We indicate in the pixel extractor what is not necessary, and at the same time indicate the correct order of colors.

code
...
.Append(context.Transforms.ExtractPixels(outputColumnName: "image",
                                         orderOfExtraction: ImagePixelExtractingEstimator.ColorsOrder.ABGR,
                                         colorsToExtract: ImagePixelExtractingEstimator.ColorBits.Rgb, 
                                         interleavePixelColors: true 
                                        ))

Well, now, the model sees everything as it should be. Let’s go back to the library version. If you believe that here written by Microsoft decided to remove Bitmap support, because this entity is only in Windows. Instead, they suggest using MLImage. I love it when authors change interfaces. Let’s try. And when we pass the image loaded from the file to the model: MLImage.CreateFromFile(String) there really are no problems.
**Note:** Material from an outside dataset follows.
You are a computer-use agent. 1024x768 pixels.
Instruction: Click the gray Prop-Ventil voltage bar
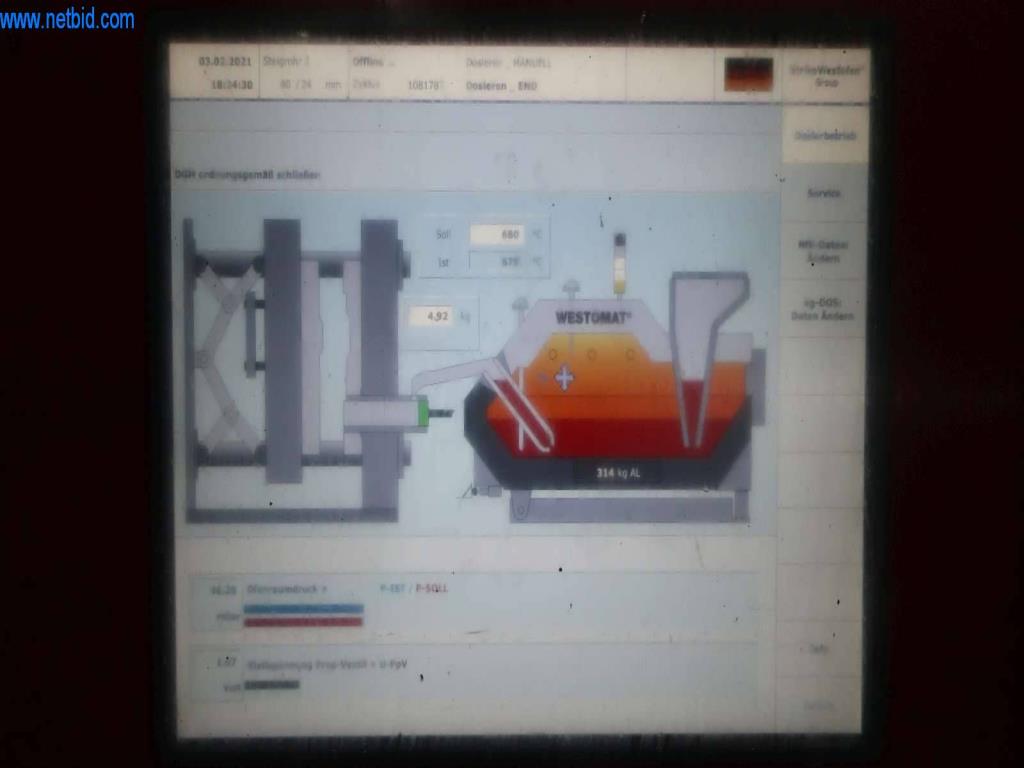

But we want a webcam, in real time, and not just watch, but draw in every frame. Google has a lot of examples of how to work with a webcam using Emgu.CV. And what is most captivating is that they work without dancing with a tambourine.

Emgu.CV extracts frames from the webcam into objects of type Mat. In fact, this is just a matrix, in our case, bytes. An MLImage can be created from a linear array of bytes: CreateFromPixels(Int32, Int32, MLPixelFormat, ReadOnlySpan).

We draw out our Mat and try to create an MLImage.

code
Mat m = new Mat();
webcam.Retrieve(m);
Bitmap img = m.ToImage<Bgr, byte>().ToBitmap();
byte[] barray = new byte[img.Width*img.Height*3];
m.CopyTo(barray);
MLImage image = MLImage.CreateFromPixels(img.Width, img.Height, MLPixelFormat.Bgra32, barray);

The Bitmap here is only created for output to the pictureBox. We start and the model sees nothing. Again, we look at how the data is transmitted, and the problem is that the MLImage pixel format always contains an alpha layer, and the Mat from the camera comes without it. Adding alpha:

code
Mat m = new Mat();
webcam.Retrieve(m);
Bitmap img = m.ToImage<Bgr, byte>().ToBitmap();
CvInvoke.CvtColor(m, m, ColorConversion.Bgr2Bgra);
byte[] barray = new byte[img.Width*img.Height*4];
m.CopyTo(barray);
MLImage image = MLImage.CreateFromPixels(img.Width, img.Height, MLPixelFormat.Bgra32, barray);

and we get what we were looking for:

PS. Most of the code in the project was taken from the indicated sources with almost no changes, or with minor adjustments, here I have indicated only non-obvious points. If you are interested in details, write.